# ASSIGNMENT
Pictures do not belong in the output. Reproduce exactly the lines from the start of the records through the line with "GRAND RAID : COURSE".

** MATERIALS PROVIDED follows **

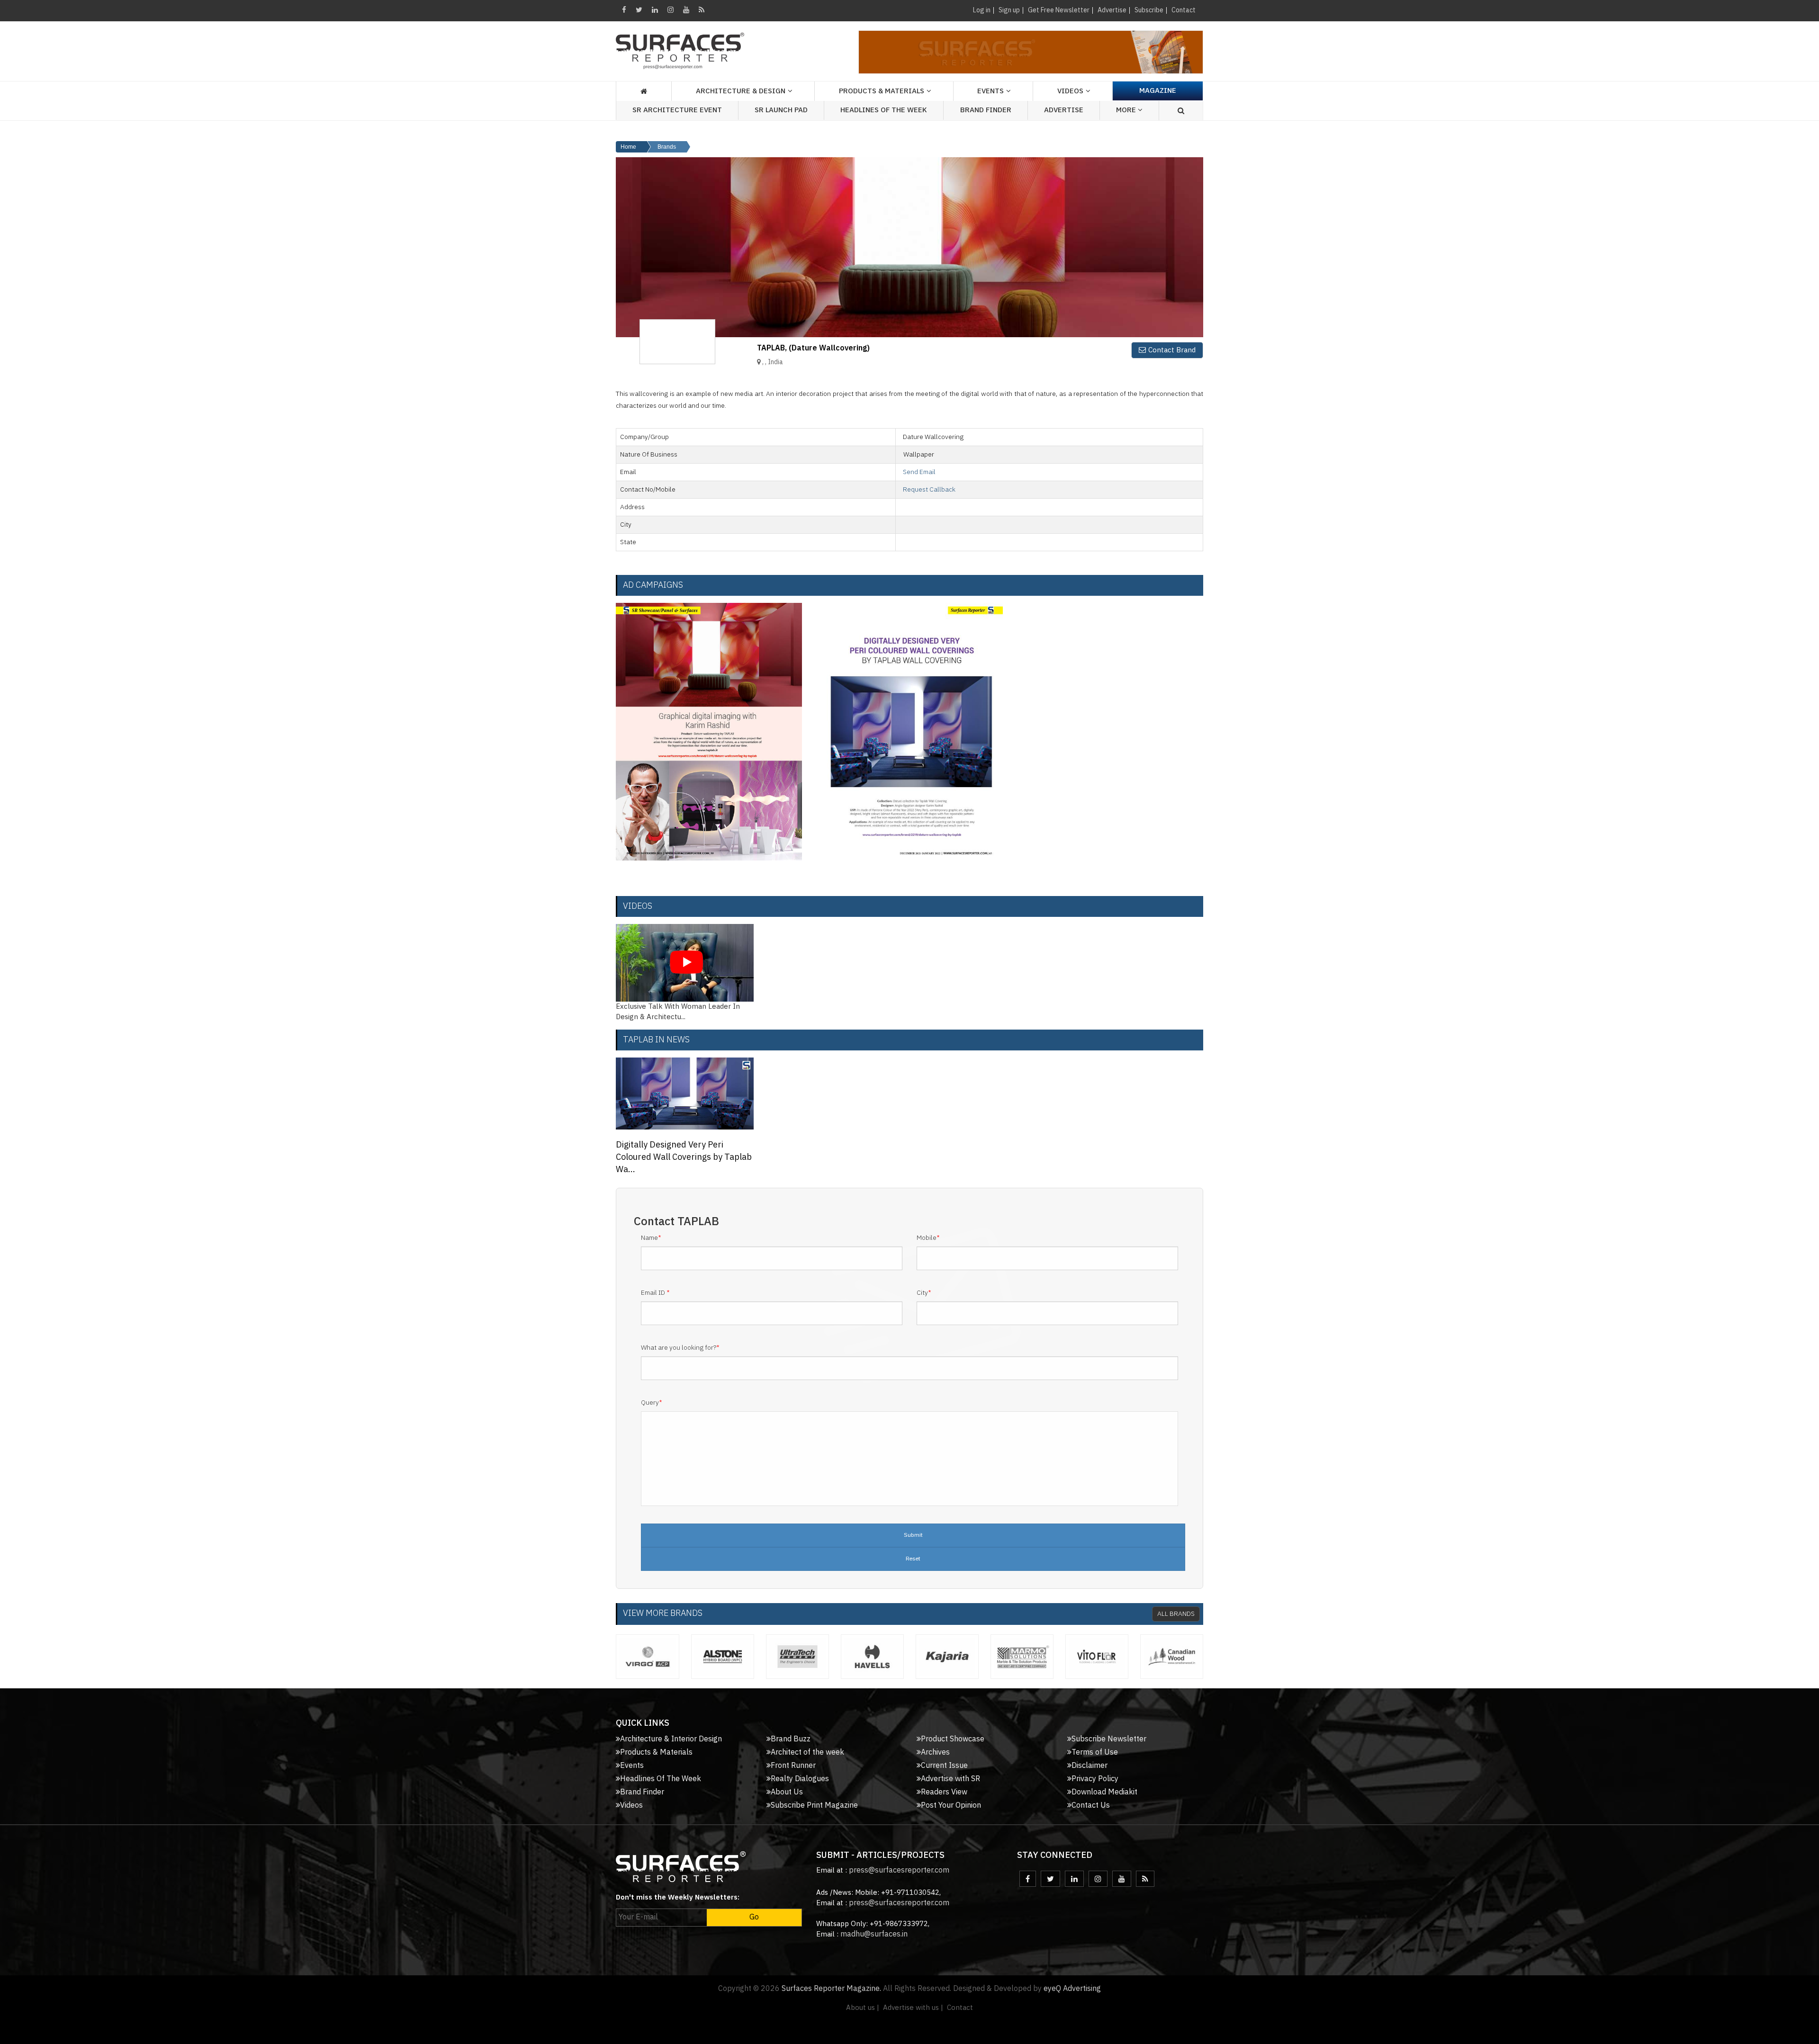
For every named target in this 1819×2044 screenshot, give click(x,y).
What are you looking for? (680, 1348)
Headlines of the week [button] (883, 110)
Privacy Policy (1095, 1779)
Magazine (1157, 91)
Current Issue (944, 1765)
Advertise (1112, 10)
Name (651, 1238)
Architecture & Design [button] (740, 91)
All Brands (1176, 1613)
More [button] (1127, 110)
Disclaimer (1090, 1765)
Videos (1070, 91)
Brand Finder (985, 110)
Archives (935, 1752)
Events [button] (990, 91)
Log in (982, 10)
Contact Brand (1172, 350)
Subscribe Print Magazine (814, 1805)
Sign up (1009, 10)
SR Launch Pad (781, 110)
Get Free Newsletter (1059, 10)
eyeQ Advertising (1072, 1988)
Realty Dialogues (800, 1779)
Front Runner (793, 1765)
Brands (666, 146)
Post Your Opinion (951, 1805)
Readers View (944, 1792)
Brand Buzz (790, 1739)
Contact (1183, 10)
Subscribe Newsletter (1109, 1739)
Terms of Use (1095, 1752)
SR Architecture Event (677, 110)
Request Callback (929, 489)
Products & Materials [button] (881, 91)
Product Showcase (952, 1739)
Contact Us (1091, 1805)
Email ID (655, 1293)
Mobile (928, 1238)
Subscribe (1149, 10)
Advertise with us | (913, 2008)
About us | (862, 2008)
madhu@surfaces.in (874, 1934)
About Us (787, 1792)
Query (651, 1403)
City (924, 1293)
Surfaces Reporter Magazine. (831, 1988)
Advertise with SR (950, 1779)
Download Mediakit (1104, 1792)
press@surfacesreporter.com (899, 1870)
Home (628, 146)
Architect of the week (807, 1752)
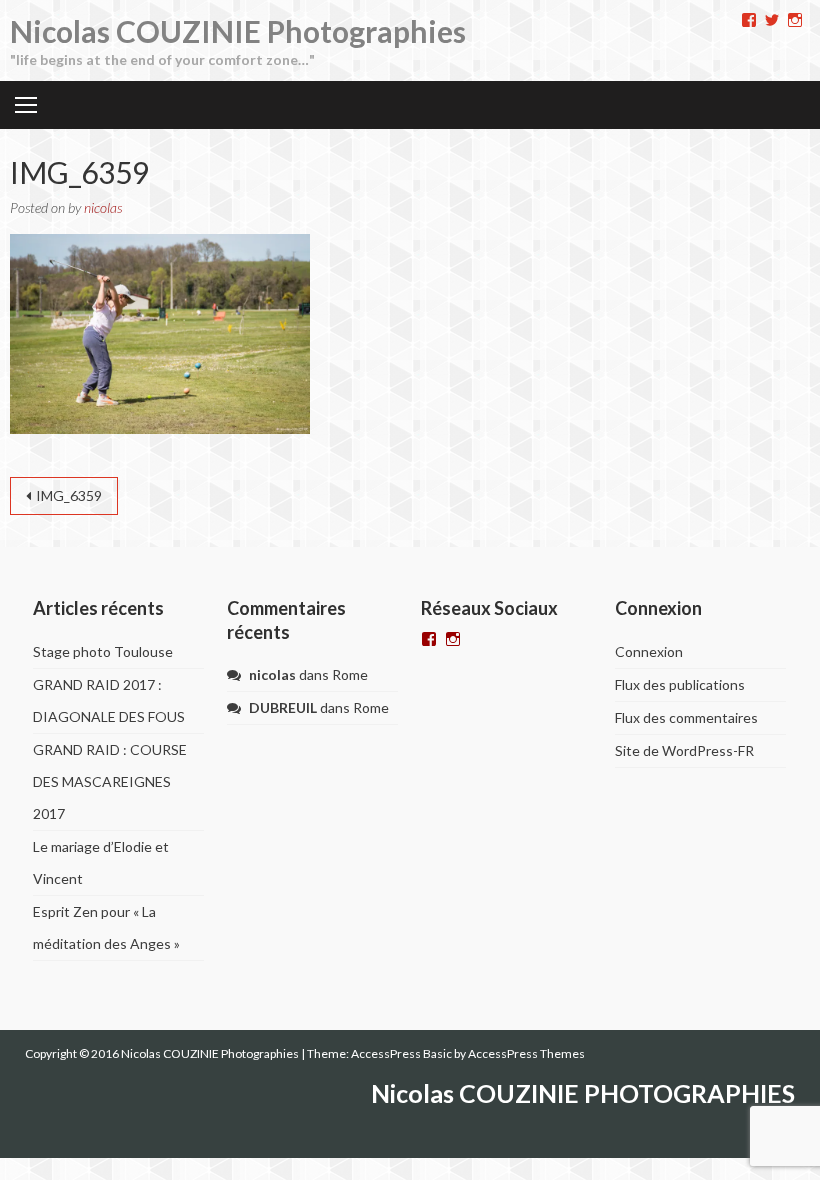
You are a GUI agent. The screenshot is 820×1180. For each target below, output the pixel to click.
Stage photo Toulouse (103, 651)
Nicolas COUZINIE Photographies (238, 31)
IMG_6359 (69, 495)
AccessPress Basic (401, 1053)
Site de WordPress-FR (684, 750)
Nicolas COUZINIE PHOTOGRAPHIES (583, 1093)
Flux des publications (680, 684)
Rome (350, 674)
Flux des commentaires (686, 717)
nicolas (103, 207)
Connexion (649, 651)
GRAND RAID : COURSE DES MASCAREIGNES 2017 (110, 781)
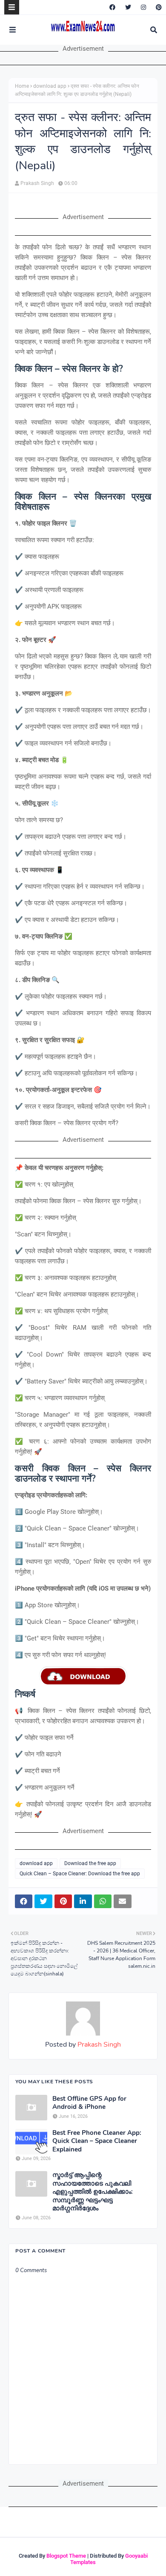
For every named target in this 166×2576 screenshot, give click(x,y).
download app (49, 86)
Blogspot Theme (66, 2556)
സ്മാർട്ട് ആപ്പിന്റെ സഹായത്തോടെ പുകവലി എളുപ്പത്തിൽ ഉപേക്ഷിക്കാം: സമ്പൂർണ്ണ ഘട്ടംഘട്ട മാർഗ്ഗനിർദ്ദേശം (92, 2191)
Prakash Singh (37, 183)
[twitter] (128, 7)
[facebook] (112, 7)
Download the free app (90, 1863)
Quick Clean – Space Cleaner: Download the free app (80, 1874)
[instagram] (143, 7)
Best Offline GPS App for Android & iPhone (89, 2103)
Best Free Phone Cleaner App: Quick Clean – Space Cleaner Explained (96, 2141)
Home (22, 86)
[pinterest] (158, 7)
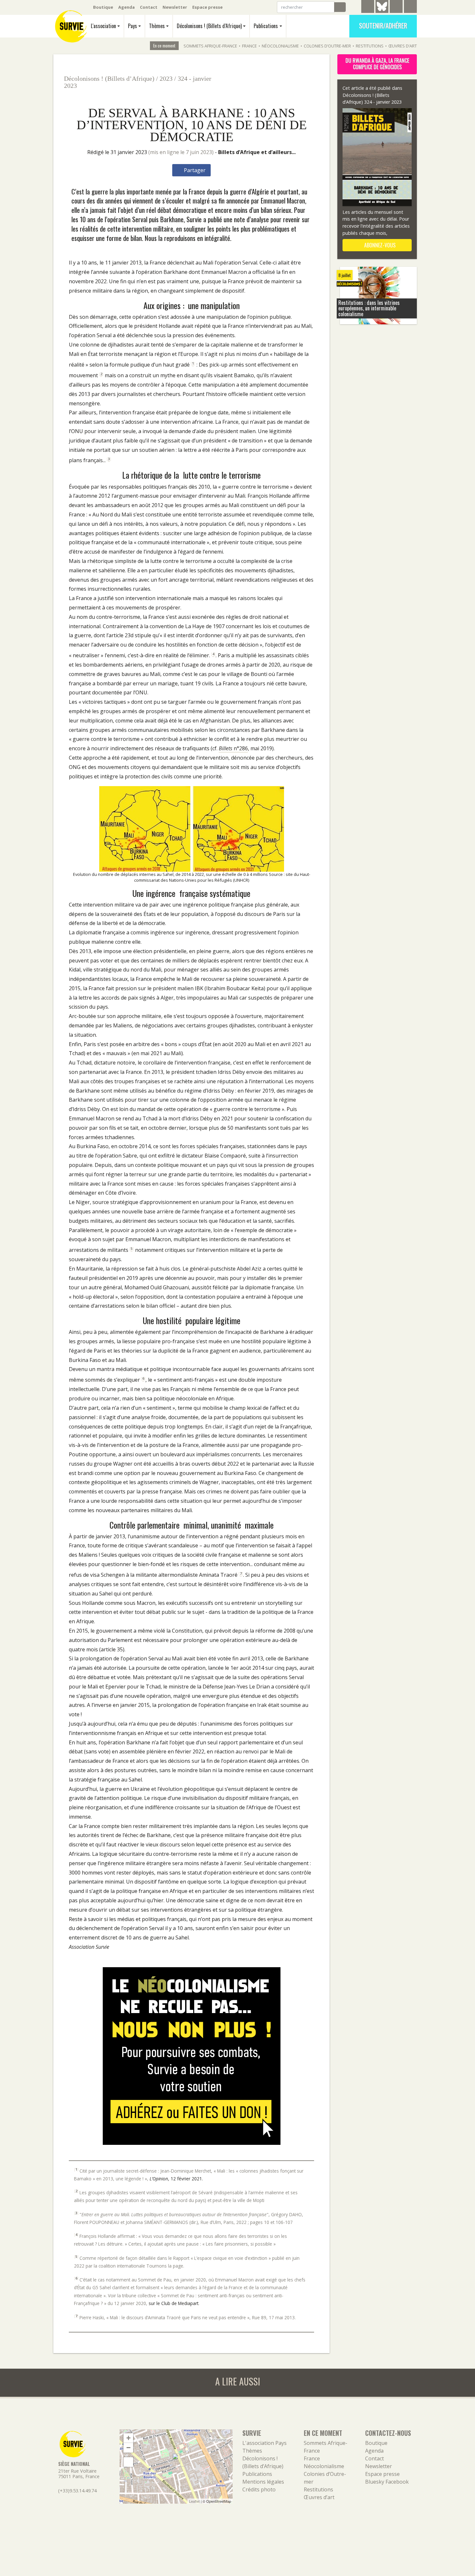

** End of MATERIALS PROVIDED **

# TASK ANSWER
For every named target in this 1819×2044 screenshot, give click(x,y).
What are you looking for? (680, 1348)
Headlines of the week [button] (883, 110)
Privacy Policy (1095, 1779)
Magazine (1157, 91)
Current Issue (944, 1765)
Advertise (1112, 10)
Name (651, 1238)
Architecture & Design [button] (740, 91)
All Brands (1176, 1613)
More [button] (1127, 110)
Disclaimer (1090, 1765)
Videos (1070, 91)
Brand Finder (985, 110)
Archives (935, 1752)
Events [button] (990, 91)
Log in (982, 10)
Contact Brand (1172, 350)
Subscribe Print Magazine (814, 1805)
Sign up (1009, 10)
SR Launch Pad (781, 110)
Get Free Newsletter (1059, 10)
eyeQ Advertising (1072, 1988)
Realty Dialogues (800, 1779)
Front Runner (793, 1765)
Brands (666, 146)
Post Your Opinion (951, 1805)
Readers View (944, 1792)
Brand Buzz (790, 1739)
Contact (1183, 10)
Subscribe Newsletter (1109, 1739)
Terms of Use (1095, 1752)
SR Architecture Event (677, 110)
Request Callback (929, 489)
Products & Materials [button] (881, 91)
Product Showcase (952, 1739)
Contact Us (1091, 1805)
Email ID (655, 1293)
Mobile (928, 1238)
Subscribe (1149, 10)
Advertise with us | (913, 2008)
About us | (862, 2008)
madhu@surfaces.in (874, 1934)
About Us (787, 1792)
Query (651, 1403)
City (924, 1293)
Surfaces Reporter Magazine. (831, 1988)
Advertise with SR (950, 1779)
Download Mediakit (1104, 1792)
press@surfacesreporter.com (899, 1870)
Home (628, 146)
Architect of the week (807, 1752)
You are a GUI agent. The screenshot is 820×1180. For each target below, output the pixel to click.
Stage photo Toulouse (103, 651)
Nicolas COUZINIE Photographies (238, 31)
IMG_6359 (69, 495)
AccessPress Basic (401, 1053)
Site de WordPress-FR (684, 750)
Nicolas COUZINIE PHOTOGRAPHIES (583, 1093)
Flux des publications (680, 684)
Rome (350, 674)
Flux des commentaires (686, 717)
nicolas (103, 207)
Connexion (649, 651)
GRAND RAID : COURSE DES MASCAREIGNES 2017 (110, 781)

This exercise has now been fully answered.